A ball flies over the goal towards your head. Forget any tutorial, as you instinctively head it just like you would in real life. It works. IT WORKS DAMMIT! Time to get fancy, you flick a header to the side, next you power it out the park. The trackings responsive and smacking the ball with your head feels great. This is of the few VR games I’m confident in saying, you won’t be feeling sickly by the end of it. If you do… bloody hell. Bad luck mate.
The game progresses, targets appear and a scoring systems introduced. The level ideas come thick and fast and the announcer takes that familiar authoritarian comedy tone. It works well. There are around 40-odd stages; complete with 4 taxing exams and explaining what happens next would be entering spoilsport territory and a deserved slap around the face. Discovery is half the fun.

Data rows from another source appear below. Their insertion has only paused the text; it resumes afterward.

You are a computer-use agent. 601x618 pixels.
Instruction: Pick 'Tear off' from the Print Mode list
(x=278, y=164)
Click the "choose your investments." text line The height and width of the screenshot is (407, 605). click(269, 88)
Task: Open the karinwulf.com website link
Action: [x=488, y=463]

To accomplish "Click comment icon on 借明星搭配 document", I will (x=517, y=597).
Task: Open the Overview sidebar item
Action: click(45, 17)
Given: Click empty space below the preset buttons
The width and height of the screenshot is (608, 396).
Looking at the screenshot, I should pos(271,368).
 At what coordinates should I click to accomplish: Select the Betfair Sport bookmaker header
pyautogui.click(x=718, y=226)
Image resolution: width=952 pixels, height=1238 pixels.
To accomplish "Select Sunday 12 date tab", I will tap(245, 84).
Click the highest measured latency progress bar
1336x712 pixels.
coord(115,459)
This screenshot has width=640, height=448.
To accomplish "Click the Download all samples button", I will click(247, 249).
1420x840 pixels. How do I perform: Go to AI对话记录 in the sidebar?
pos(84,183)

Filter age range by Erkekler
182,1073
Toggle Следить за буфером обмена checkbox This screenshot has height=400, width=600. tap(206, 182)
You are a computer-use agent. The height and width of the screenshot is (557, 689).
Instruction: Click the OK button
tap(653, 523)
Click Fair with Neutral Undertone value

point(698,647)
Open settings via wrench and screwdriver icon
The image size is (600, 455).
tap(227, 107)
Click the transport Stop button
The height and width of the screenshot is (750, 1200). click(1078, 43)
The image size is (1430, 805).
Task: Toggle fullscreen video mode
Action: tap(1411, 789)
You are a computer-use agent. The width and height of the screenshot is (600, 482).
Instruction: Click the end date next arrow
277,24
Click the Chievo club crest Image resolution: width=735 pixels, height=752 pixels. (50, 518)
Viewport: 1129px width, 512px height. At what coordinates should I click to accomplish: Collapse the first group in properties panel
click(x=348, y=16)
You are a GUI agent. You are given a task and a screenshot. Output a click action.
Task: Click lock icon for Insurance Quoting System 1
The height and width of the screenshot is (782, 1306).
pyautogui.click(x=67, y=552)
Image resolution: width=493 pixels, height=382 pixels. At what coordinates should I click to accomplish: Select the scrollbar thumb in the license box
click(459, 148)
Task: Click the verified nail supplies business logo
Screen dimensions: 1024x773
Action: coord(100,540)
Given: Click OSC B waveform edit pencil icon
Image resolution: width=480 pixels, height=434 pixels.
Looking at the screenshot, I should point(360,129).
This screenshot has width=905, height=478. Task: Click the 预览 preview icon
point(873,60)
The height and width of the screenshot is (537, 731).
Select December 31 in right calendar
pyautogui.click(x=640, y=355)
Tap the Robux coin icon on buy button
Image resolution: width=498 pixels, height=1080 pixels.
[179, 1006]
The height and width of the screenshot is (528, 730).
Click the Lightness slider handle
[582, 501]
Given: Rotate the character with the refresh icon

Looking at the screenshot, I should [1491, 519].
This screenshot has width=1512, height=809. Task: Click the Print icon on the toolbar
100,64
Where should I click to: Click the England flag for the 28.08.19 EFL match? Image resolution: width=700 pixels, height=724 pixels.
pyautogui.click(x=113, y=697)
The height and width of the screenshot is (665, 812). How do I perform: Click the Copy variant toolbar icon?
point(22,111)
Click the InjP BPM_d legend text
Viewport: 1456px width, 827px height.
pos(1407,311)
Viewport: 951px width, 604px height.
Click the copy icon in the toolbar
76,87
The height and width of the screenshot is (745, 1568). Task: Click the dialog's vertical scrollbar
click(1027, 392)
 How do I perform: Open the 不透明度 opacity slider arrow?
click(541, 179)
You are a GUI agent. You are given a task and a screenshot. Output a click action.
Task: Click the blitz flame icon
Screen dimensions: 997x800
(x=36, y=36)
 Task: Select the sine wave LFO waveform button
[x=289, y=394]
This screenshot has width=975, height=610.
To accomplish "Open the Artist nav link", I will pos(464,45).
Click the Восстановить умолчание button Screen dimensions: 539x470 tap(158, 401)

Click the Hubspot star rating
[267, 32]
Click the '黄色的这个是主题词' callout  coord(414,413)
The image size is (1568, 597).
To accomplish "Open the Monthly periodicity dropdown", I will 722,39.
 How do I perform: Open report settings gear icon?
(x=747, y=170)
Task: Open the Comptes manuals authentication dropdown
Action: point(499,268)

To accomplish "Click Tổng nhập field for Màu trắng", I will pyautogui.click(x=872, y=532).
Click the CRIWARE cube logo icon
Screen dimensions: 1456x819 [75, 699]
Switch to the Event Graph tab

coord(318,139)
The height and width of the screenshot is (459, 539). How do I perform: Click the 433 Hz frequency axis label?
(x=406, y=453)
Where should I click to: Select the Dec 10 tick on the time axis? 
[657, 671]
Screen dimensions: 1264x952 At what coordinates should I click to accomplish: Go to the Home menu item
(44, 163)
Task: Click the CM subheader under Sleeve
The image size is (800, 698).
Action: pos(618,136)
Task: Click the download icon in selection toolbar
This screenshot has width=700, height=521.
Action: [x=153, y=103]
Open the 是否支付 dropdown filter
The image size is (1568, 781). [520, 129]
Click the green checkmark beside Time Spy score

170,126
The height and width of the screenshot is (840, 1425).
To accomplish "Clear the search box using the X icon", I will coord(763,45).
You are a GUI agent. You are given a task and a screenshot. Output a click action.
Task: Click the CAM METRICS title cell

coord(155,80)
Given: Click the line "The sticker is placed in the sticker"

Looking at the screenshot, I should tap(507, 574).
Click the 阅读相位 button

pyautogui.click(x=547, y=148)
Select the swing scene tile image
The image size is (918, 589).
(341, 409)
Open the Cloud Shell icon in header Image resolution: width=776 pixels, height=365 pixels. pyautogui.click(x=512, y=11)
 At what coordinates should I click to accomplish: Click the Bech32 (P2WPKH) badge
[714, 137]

I often call the featured image to an article “something header”, in this case the featured image is “headmaster-header” – OH HOW WE LAUGHED!
Headmaster is accessible, fun and controller free (I’ll admit, that sounds a bit filthy). Yes, you can even play it whilst sitting on your arse, you lazy sod. Although simple the later stages are taxing and completionists will enjoy the challenge.
So, you’ve burned through the stages as quickly as possible? When is the agreeable time to shrug and snort, “is that it then?” For the sum of £15.99 there is a danger you could feel short changed.
Surprisingly Headmaster enjoys a decent multiplayer mode in which each player tackles a lengthy single stage, with the goal to set the highest score possible. It works well, as each player swaps out the headset to rigorously clean the lenses before whooping at each other’s misfortune. Unfortunately there is only the one multiplayer course. There is hope as further stages hold the tagline “coming soon”. It wouldn’t take much to reappropriate the existing levels into multiplayer, but we can only review what we have in front of us and we want more dammit.
There isn’t anything quite like Headmaster, it is utterly unique.
Yes, you can breeze through the stages, but the true challenge is 3 starring each level and acing that final exam. Or you can simply enjoy the thrill of smacking the ball into the top corner of the net.
Fun to show off to a crowd and capable of keeping the attention of the discerning, possibly handsome solo player; Headmaster has bundles of charm to go with its simple premise. At least for now…
If further multiplayer stages don’t appear anytime soon, you might consider this a 7.
Let’s hope Headmaster doesn’t gather digitally dust.